Butyrate stimulates the secretion of apolipoprotein (apo) A-I and apo B100 by the human hepatoma cell line Hep G2. Induction of apo A-I mRNA with no change of apo B100 mRNA

Abstract

Addition of sodium butyrate to the culture medium of the human hepatoma cell line Hep G2 resulted in a time- and dose-dependent increase in the secretion of apolipoprotein A-I (apo A-I) and apolipoprotein B100 (apo B100). After a 24 h preincubation period, a 2.4- and 2.2-fold increase in the secretion of apo A-I and apo B100 respectively was obtained during the next 24 h in the presence of 2 mM-sodium butyrate. Secretion of albumin, fibrinogen or [35S]methionine-labelled newly synthesized proteins was unaffected or only marginally affected, indicating that the effect of butyrate on apo A-I and apo B100 is not part of a general effect on protein synthesis and secretion.
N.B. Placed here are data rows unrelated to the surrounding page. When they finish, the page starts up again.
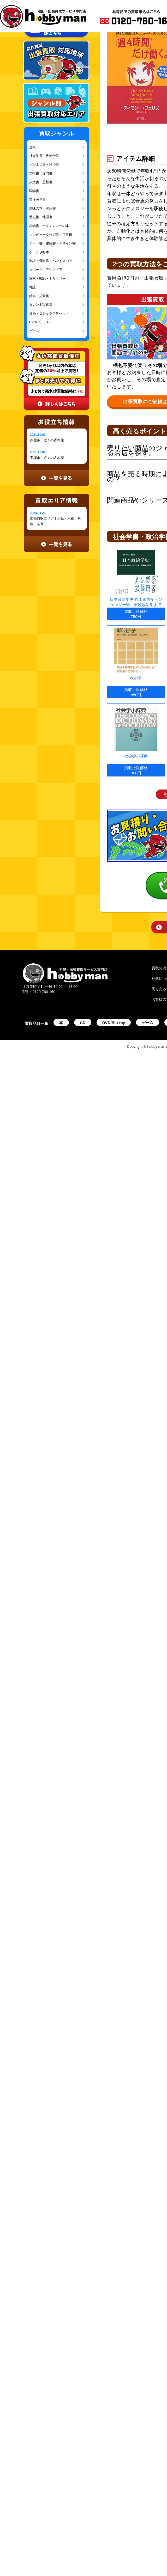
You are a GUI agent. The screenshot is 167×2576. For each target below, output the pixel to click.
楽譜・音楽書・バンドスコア (51, 261)
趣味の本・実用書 (42, 208)
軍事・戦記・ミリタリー (47, 278)
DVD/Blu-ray (113, 1022)
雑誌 (32, 287)
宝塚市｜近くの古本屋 (47, 458)
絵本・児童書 (39, 296)
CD (83, 1022)
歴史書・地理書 (40, 217)
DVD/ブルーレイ (41, 322)
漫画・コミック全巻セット (49, 313)
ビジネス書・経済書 (44, 165)
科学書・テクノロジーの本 (49, 226)
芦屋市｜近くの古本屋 (47, 440)
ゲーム (34, 331)
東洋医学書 (37, 199)
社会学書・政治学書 (44, 156)
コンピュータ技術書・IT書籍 (50, 235)
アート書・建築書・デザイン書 (52, 243)
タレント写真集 (40, 305)
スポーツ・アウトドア (45, 270)
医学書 (34, 191)
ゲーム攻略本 (39, 252)
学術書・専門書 (40, 173)
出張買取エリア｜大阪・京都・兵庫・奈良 (55, 521)
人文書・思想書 (40, 182)
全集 (32, 147)
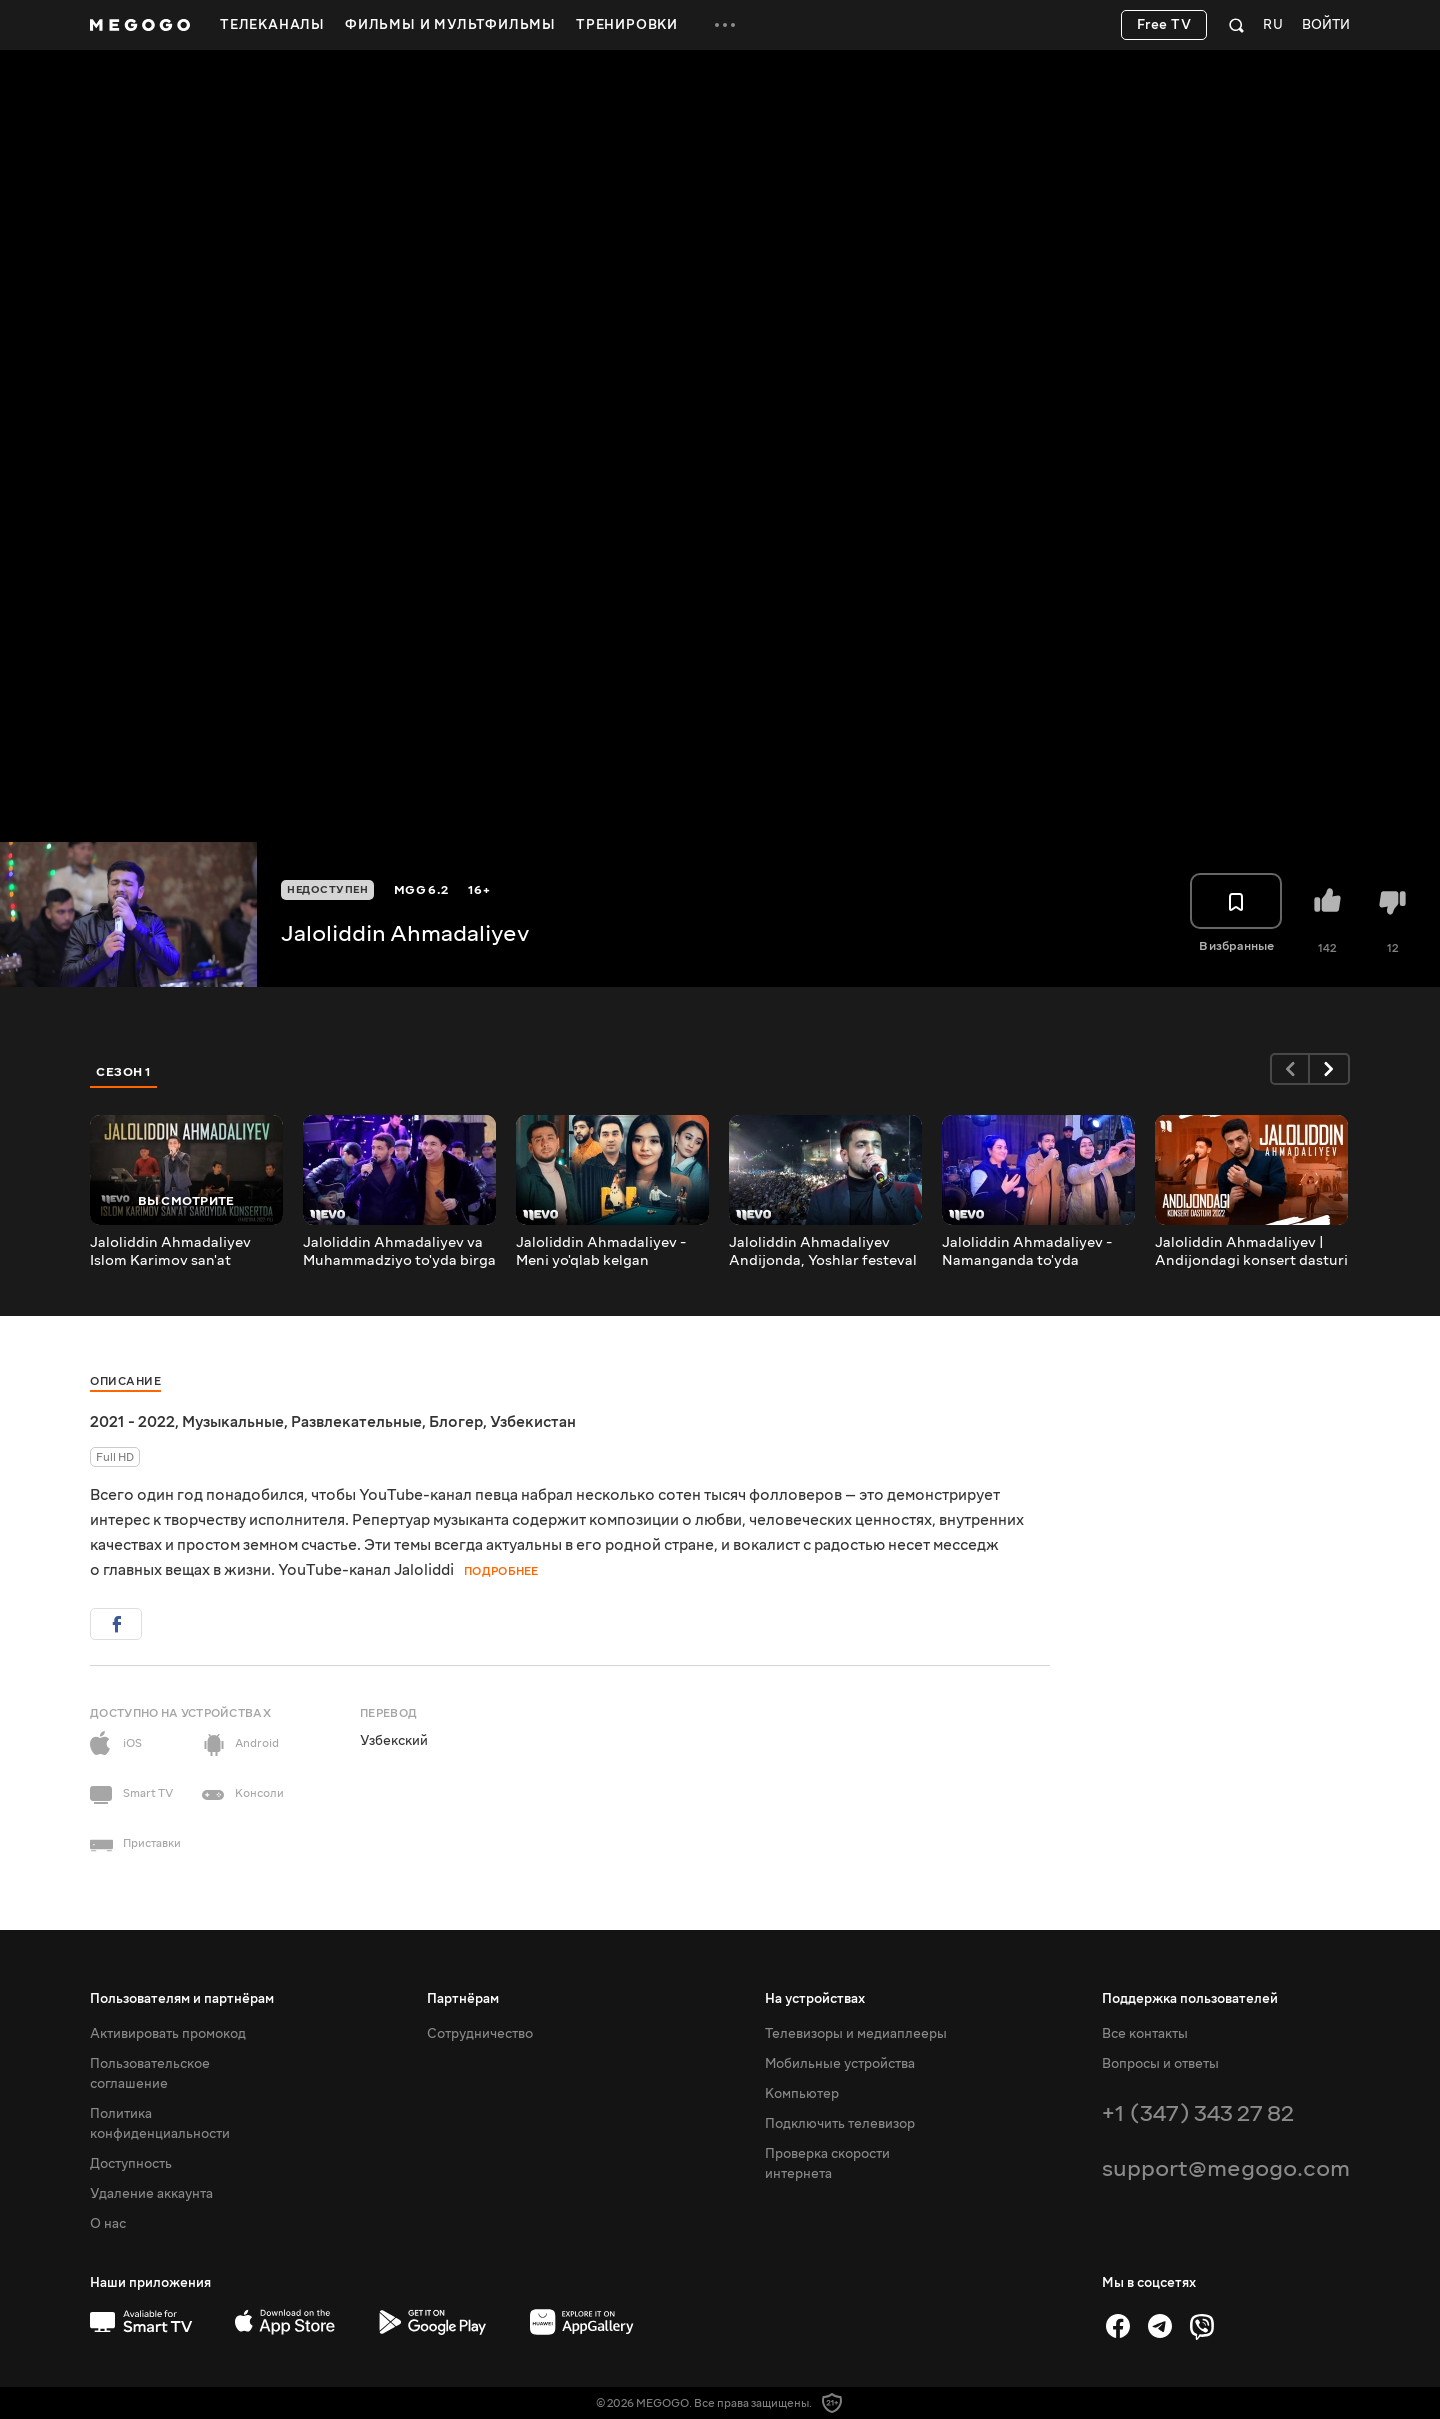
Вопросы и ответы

In structure-function studies, butyrate was found to be the most potent inducer among various straight-chain carboxylic acids. Hydroxylated, aminated and otherwise modified butyrate derivatives were inactive. The enhanced accumulation of apo A-I and apo B100 in the culture medium could not be explained by changes in the uptake and degradation of the synthesized apolipoproteins or by alterations in the secretion of possible intracellular pools. In addition, [35S]methionine incorporation studies indicated that synthesis and/or secretion of newly synthesized apo A-I and apo B100 is enhanced in the presence of butyrate. The apo A-I mRNA level was increased 2.3-fold upon treatment with 2 mM-butyrate for 48 h, suggesting regulation at (post-)transcriptional level. In contrast, no change in the level of apo B100 mRNA in butyrate-treated cells was observed, indicating regulation at translational or co- or post-translational level. We propose that the effect of butyrate on the secretion of apo A-I and apo B100 by Hep G2 results from two different regulatory mechanisms.